At the same time I was going through all this emotion, I was blessed to be able to have my mom come visit me. I only get to see my mom once a year as my parents live in another country. I love it when my mom comes to visit. She helps me with the girls, cooks and cleans for me. She was also able to celebrate Baby's birthday with us. Since my mom was here, I decided to have a birthday party at McDonald's with some of our closest friends. Baby wanted a Minnie Mouse themed birthday as that's what she got.
After my mom left I faced the daunting realization that I will be homeschooling Boo this year. When my husband and I discussed what we would do with our children's education, we always wanted them to have a Christian education. We did not want to subject our daughters to the public school systems. However, I never wanted to homeschool. I knew that I did not have the patience to teach my only children. But I should never have said never because here I was at the end of August searching online for the best Christian homeschool curriculum there was. I finally settled on 3 different curriculums one for Boo, one for Baby and the third was a supplement that focused on reading. At the front of September I started this new adventure. So far, the schooling is going well. I am not as consistent as I should be and because of the move have fallen behind a little. But Boo is continuing to learn to read and write this year which she is starting to really get a handle on. Also Baby is learning her numbers and letters. (She's not getting a handle on it as much as I thought she would.) Its a challenge juggling a 5 year old and a 3 year old. They are on completely different levels and I may have been more ambitious when I selected the curriculum. I am just praying that Boo will be able to read and write and Baby will know all her numbers and letters by the end of the school year.
| The girls standing next to their desks |
But the Lord has been good to us. We are now leaving in a week and have been able to get almost everything in order. Not only that but we have been financially blessed throughout this whole adventure. We have put very little on the credit cards. Also we are looking at making the move all in cash. Every obstacle that we thought would slow us down turned out to not be an obstacle at all. I have to give God the glory for everything that he has provided for us during this time. I didn't know how we were going to make it when we had no job, I didn't know how we were going to make it when hubby got the new job that paid 1/3 of what were what we were making, and I didn't know how we were going to make it when the Lord told us we had to move in 6 weeks. I don't know why I ever doubted the Lord. My pastor's daughter wrote something in her blog that really made a lot of sense, "At the end of a trial we never tell ourselves "Wow, I'm sure glad I stressed my way through that one. It might have had a different outcome if I hadn't!" So true. So true. I actually elaborate more on this in my other post, so I won't go too much into detail here.
So we have only 8 more days here in Las Vegas. I have enjoyed the adventure that we have had here. At the beginning of September, I was itching to escape from here. But as my time in Las Vegas ends, I find myself realizing all the things that I am going to miss and all the things that I loved about living here. I know that the Lord has something bigger and better for us in Texas but leaving a place that you have called home for 4 years is always bittersweet. I look forward to the new adventures that I will be venturing on in Texas but my heart will long for the family that I am leaving behind.

Supplied data
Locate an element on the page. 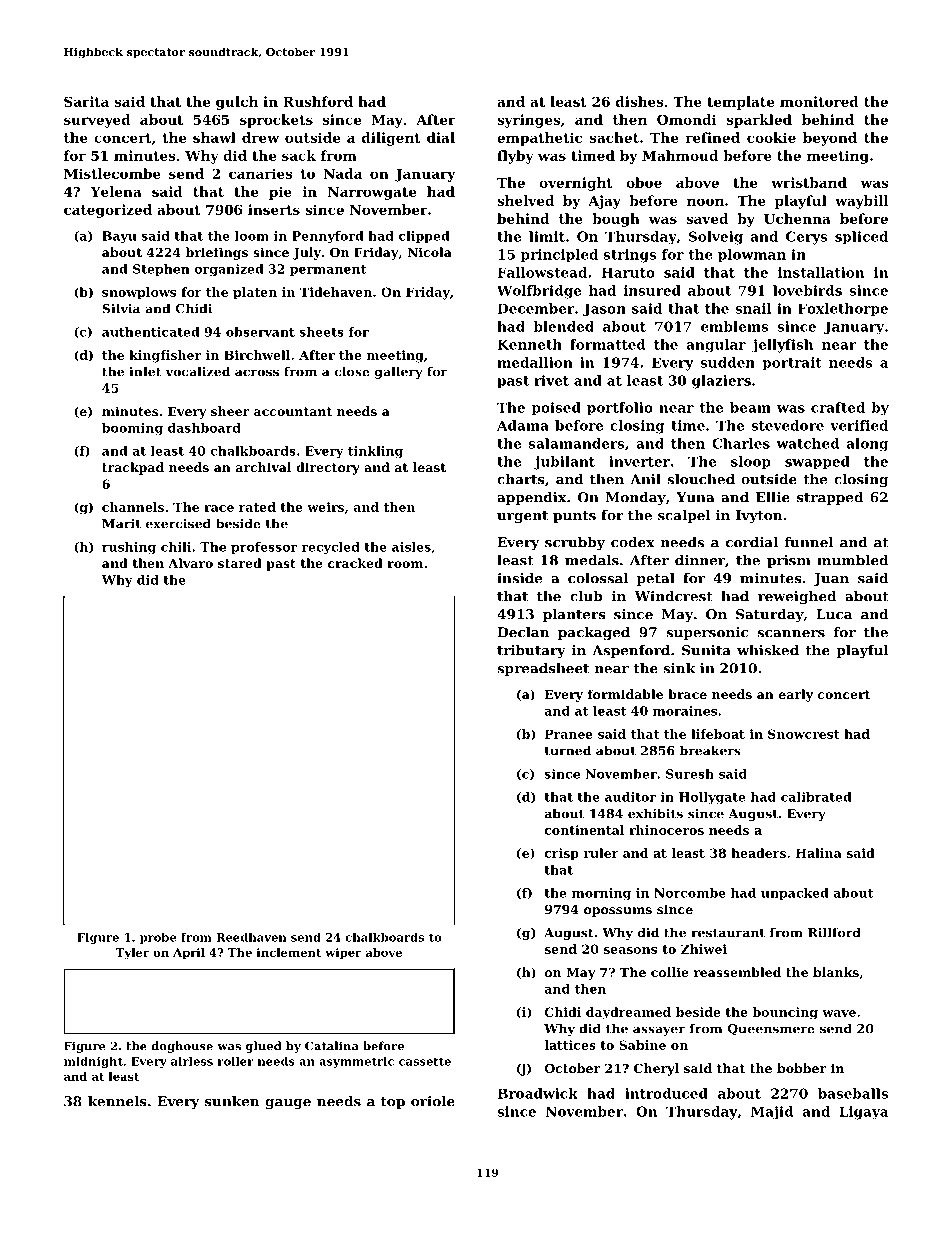 Image resolution: width=952 pixels, height=1233 pixels. drew is located at coordinates (260, 137).
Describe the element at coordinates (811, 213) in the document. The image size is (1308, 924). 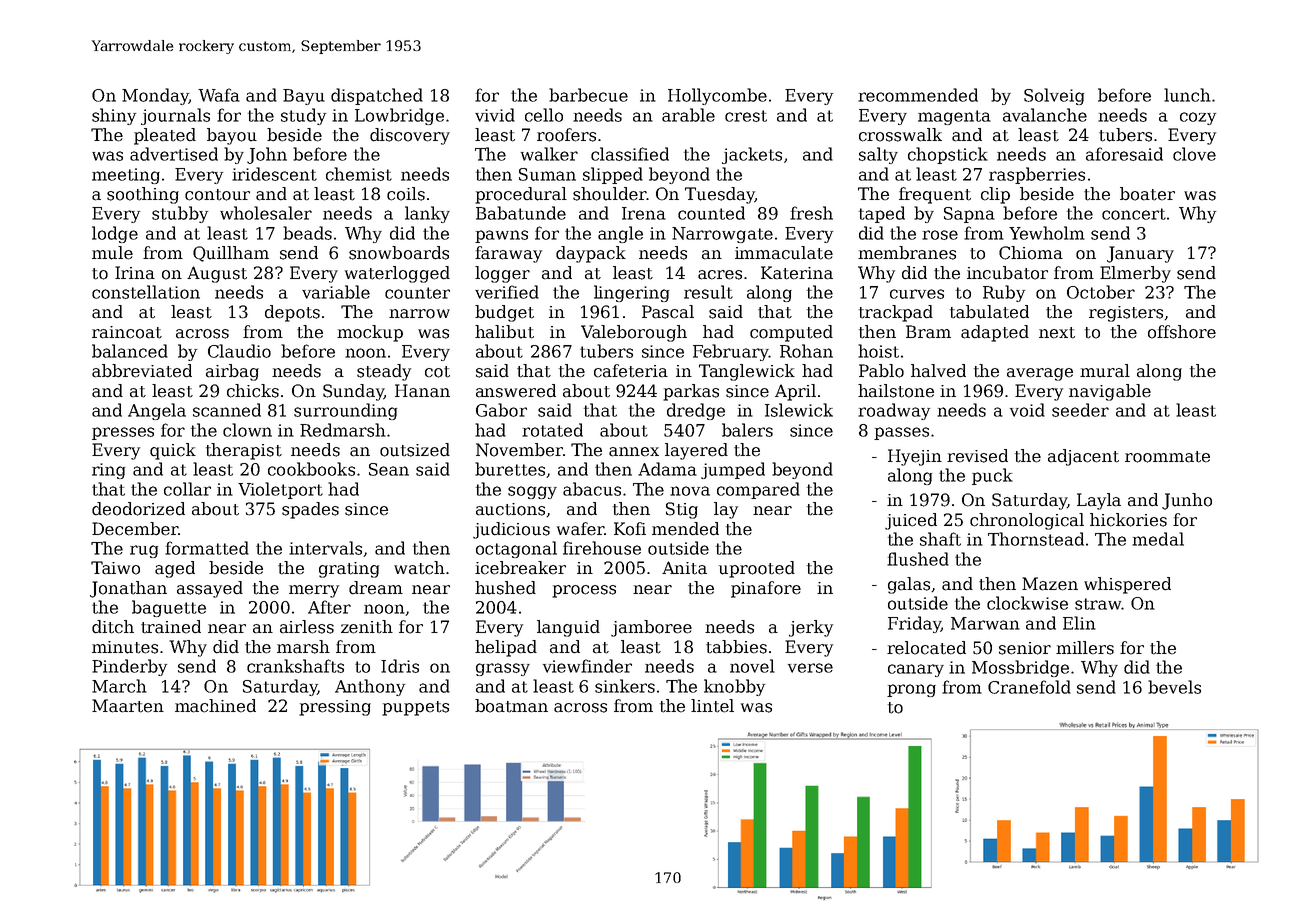
I see `fresh` at that location.
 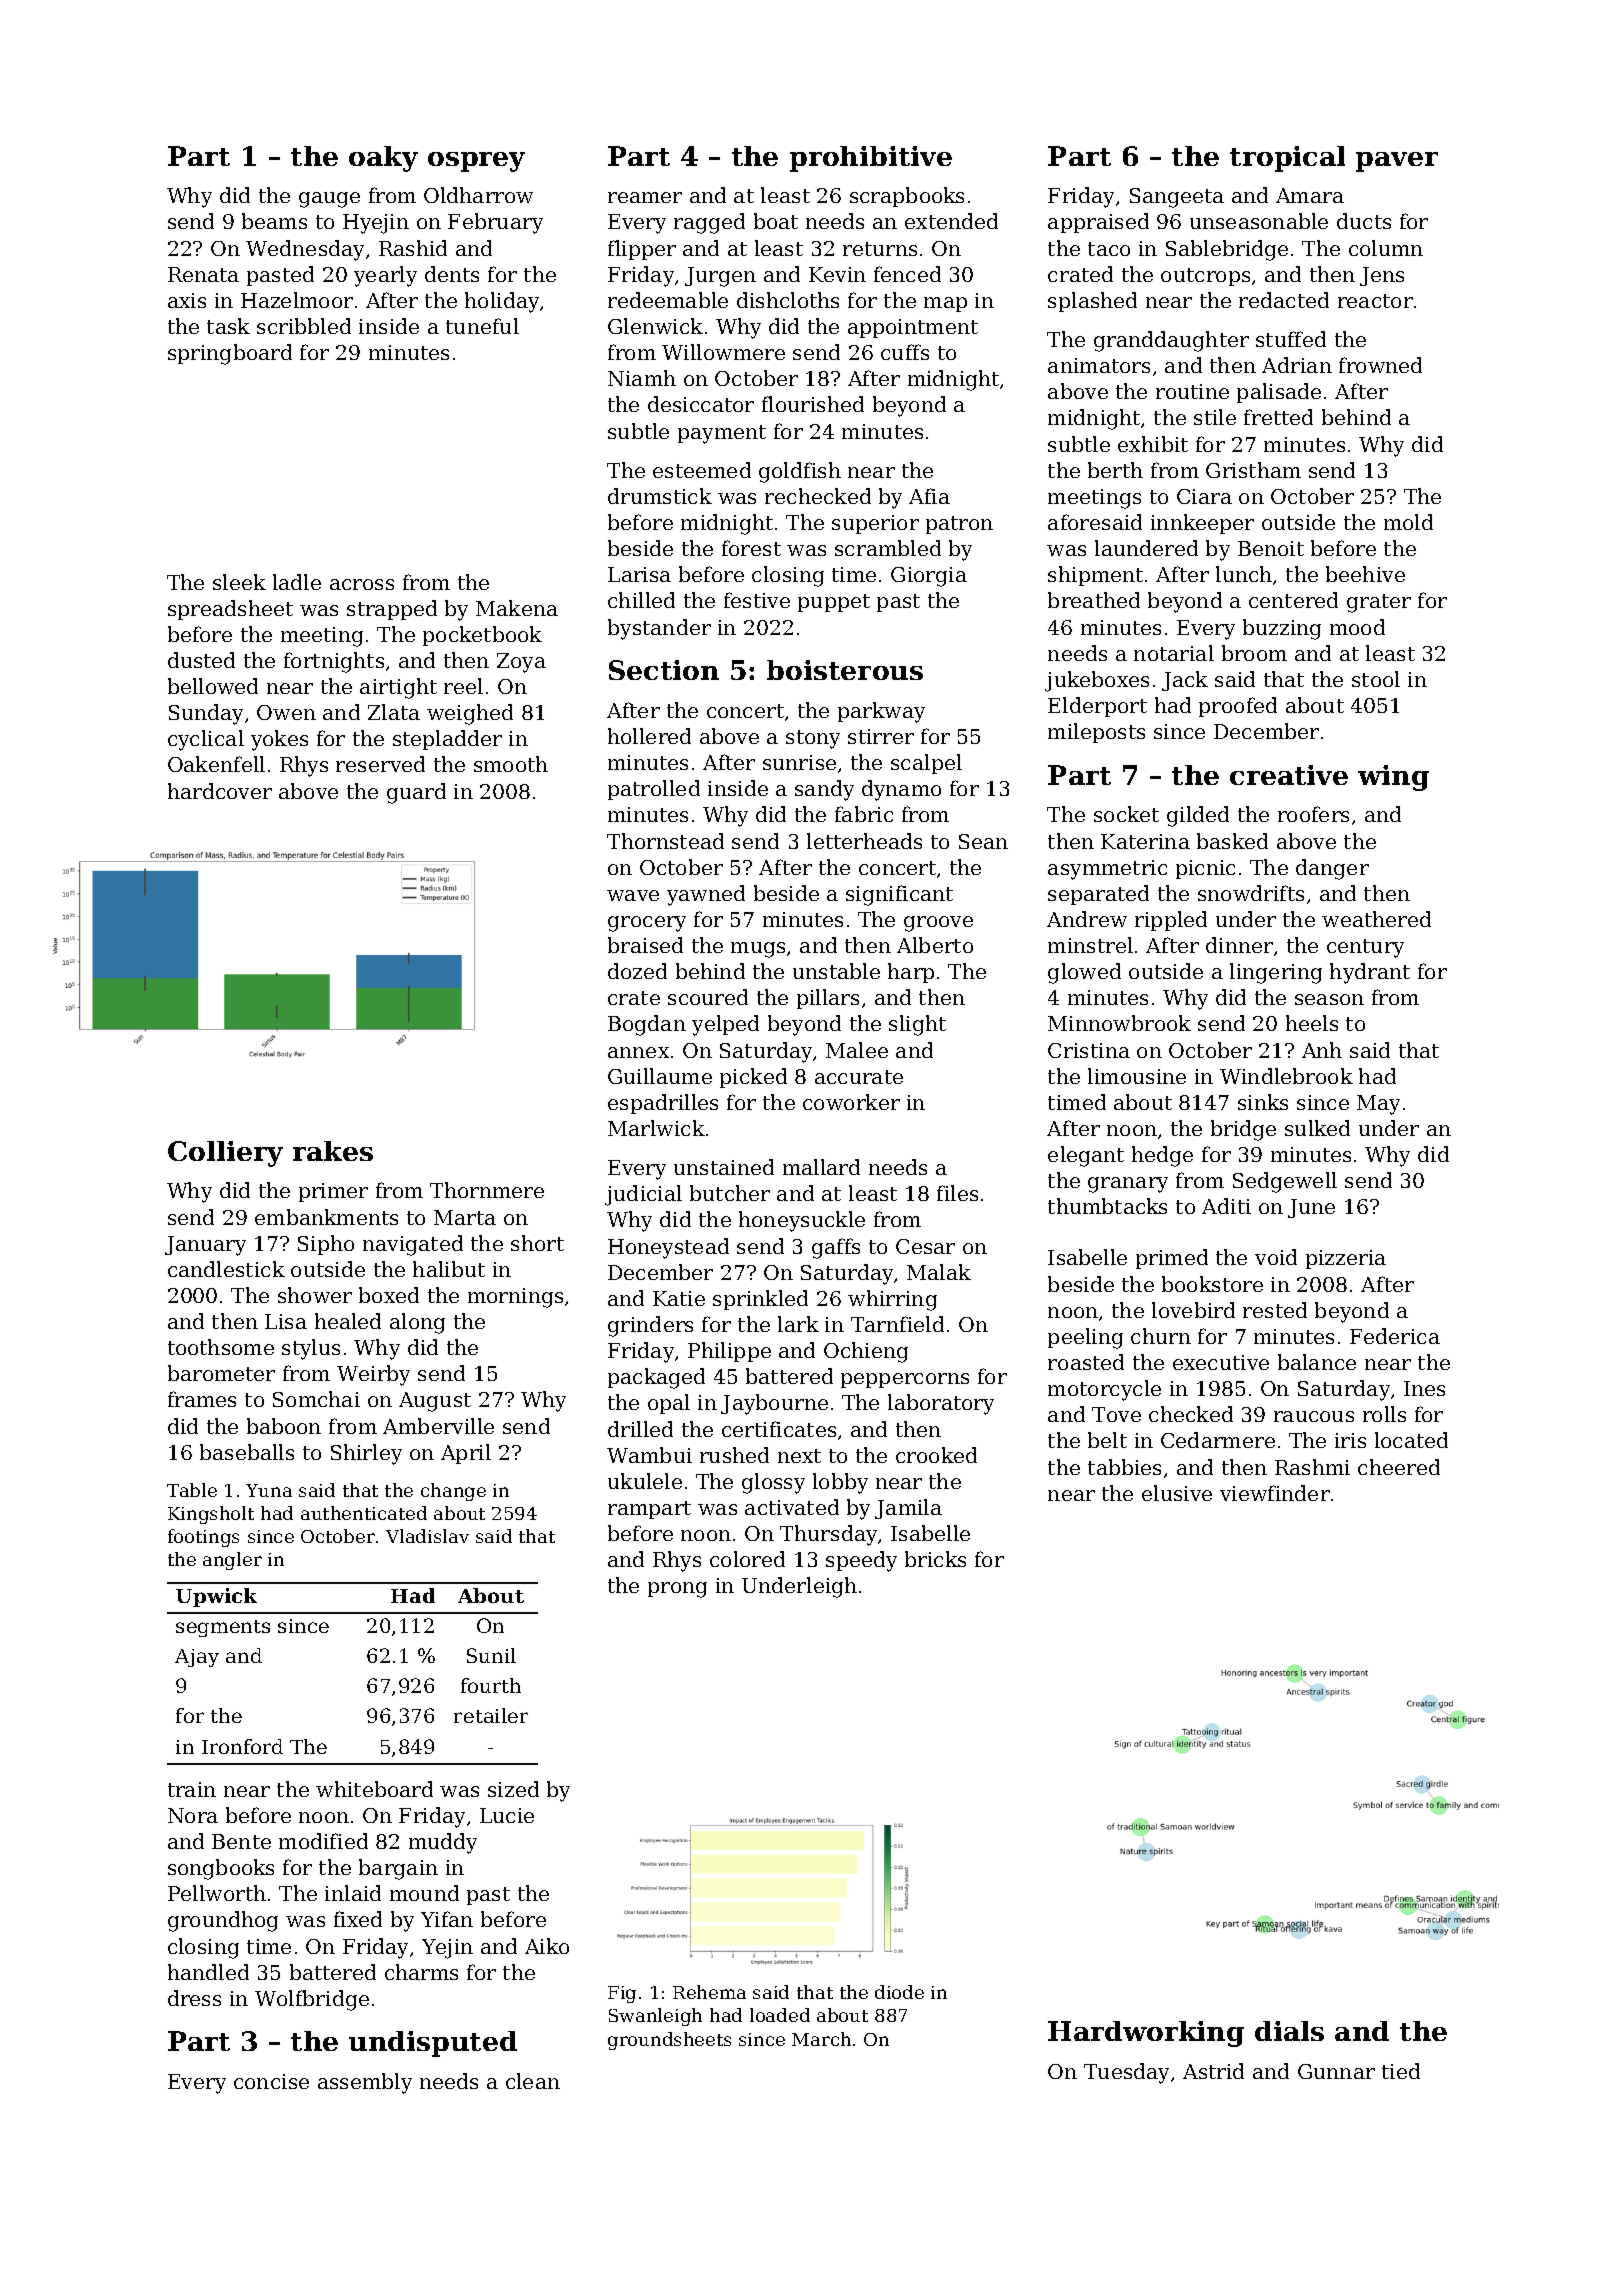 I want to click on desiccator, so click(x=701, y=404).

Problems to solve
1/ From the post, copy the passage between "So we have only" and "am leaving behind.", inclusive.
2/ The post names several times when the writer didn't know how the family was going to make it. List each of those situations.
3/ For each statement, say whether it agrees with the post, and quote the words that decide it.
(a) The writer gets to see her mom twice a year.
(b) Baby's birthday party was held at McDonald's.
(c) The writer always wanted to homeschool.

Solutions below
1/
So we have only 8 more days here in Las Vegas. I have enjoyed the adventure that we have had here. At the beginning of September, I was itching to escape from here. But as my time in Las Vegas ends, I find myself realizing all the things that I am going to miss and all the things that I loved about living here. I know that the Lord has something bigger and better for us in Texas but leaving a place that you have called home for 4 years is always bittersweet. I look forward to the new adventures that I will be venturing on in Texas but my heart will long for the family that I am leaving behind.

2/
- When they had no job
- When hubby got the new job that paid 1/3 of what they were making
- When the Lord told them they had to move in 6 weeks

3/
(a) No. "I only get to see my mom once a year"
(b) Yes. "I decided to have a birthday party at McDonald's"
(c) No. "However, I never wanted to homeschool."